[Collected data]

↓

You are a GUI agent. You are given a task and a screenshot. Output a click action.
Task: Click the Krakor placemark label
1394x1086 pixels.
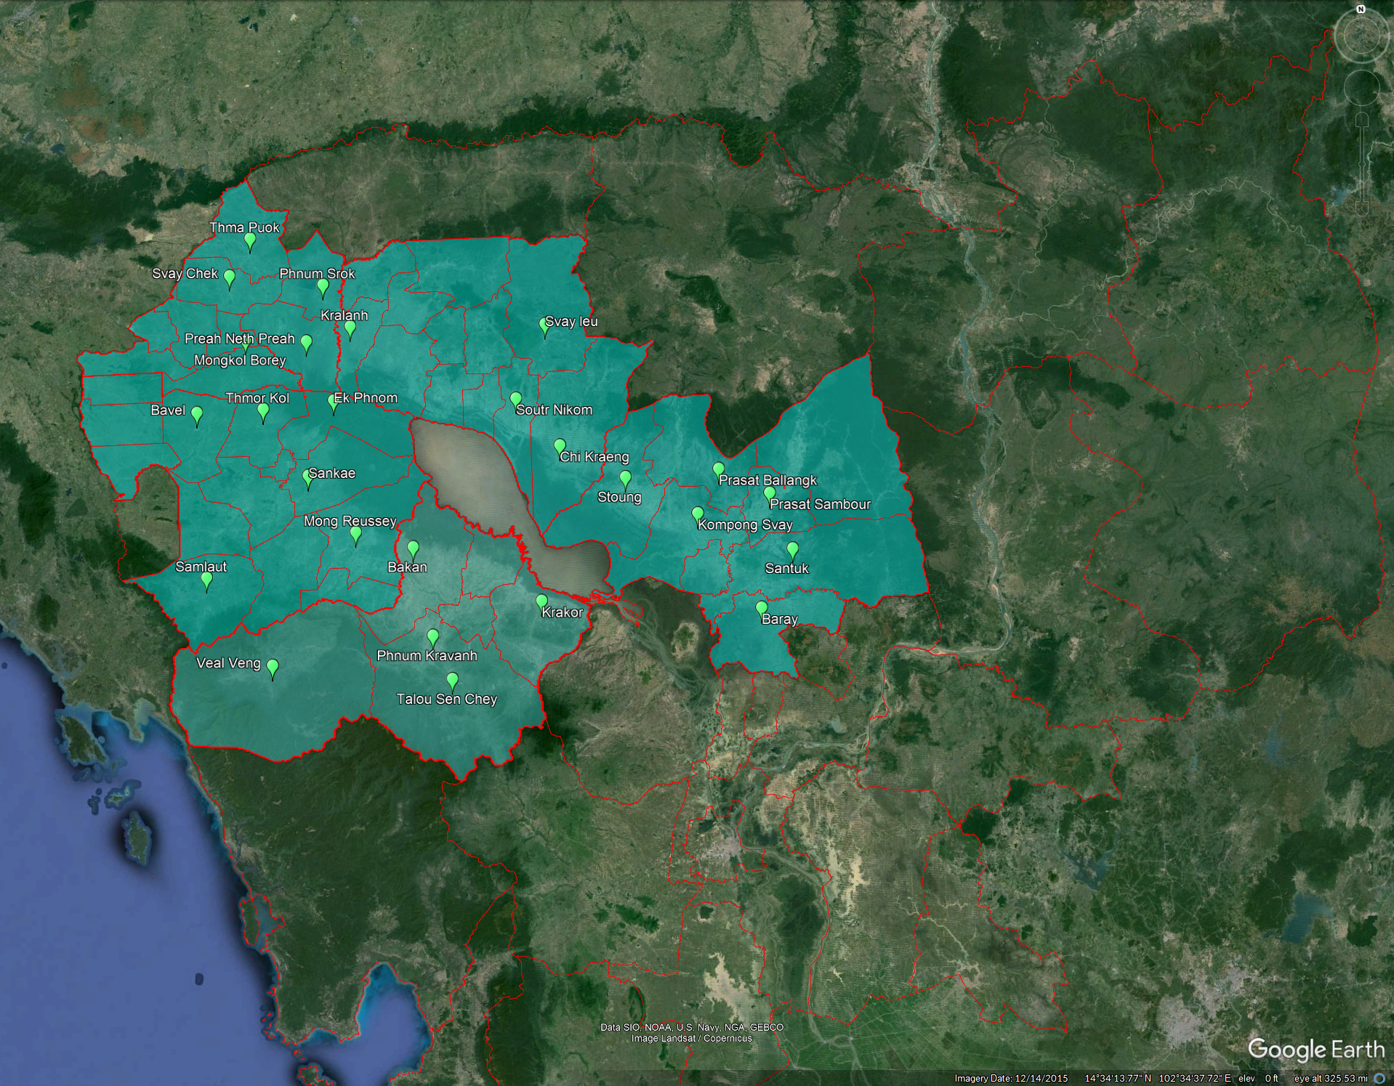(562, 612)
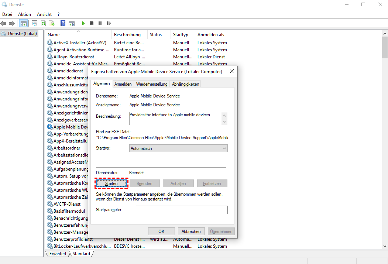Click the Refresh toolbar icon
Viewport: 388px width, 264px height.
(43, 23)
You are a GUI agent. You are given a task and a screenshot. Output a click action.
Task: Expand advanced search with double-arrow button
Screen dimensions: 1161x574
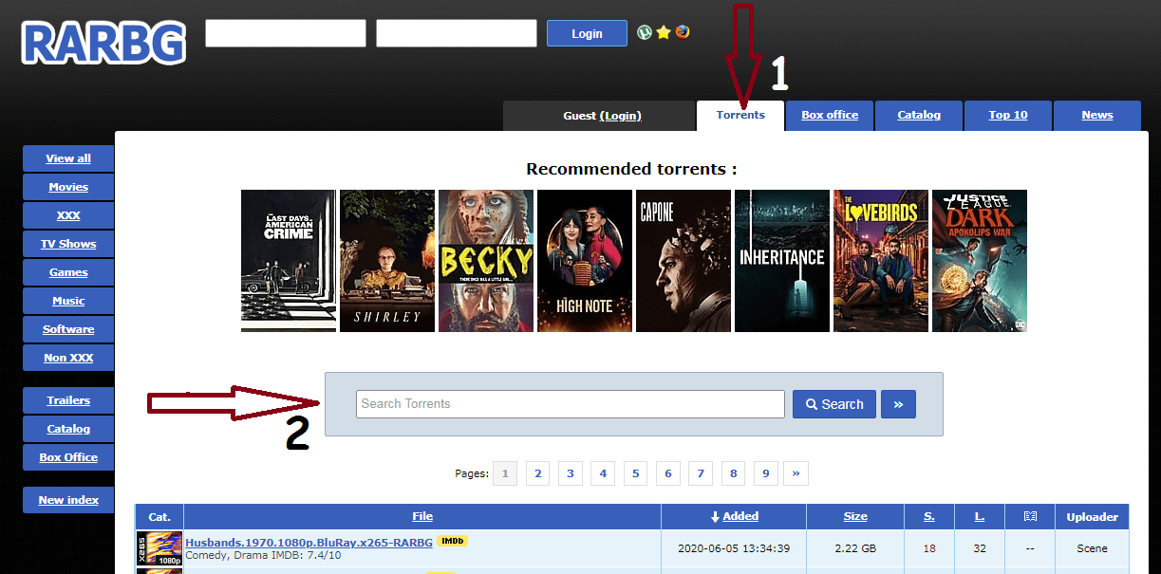pos(897,404)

↑

Assignment | Return an exact copy of the data above, apart from any pictures.

Answer space |
You are a GUI agent. You are given a task and a screenshot. Output a click action.
Task: Click the Krakor placemark label
1394x1086 pixels.
(562, 612)
Click the Refresh toolbar icon
Viewport: 388px width, 264px height.
(43, 23)
You are a GUI agent. You are given a task and a screenshot. Output a click action.
Task: Expand advanced search with double-arrow button
Screen dimensions: 1161x574
pos(897,404)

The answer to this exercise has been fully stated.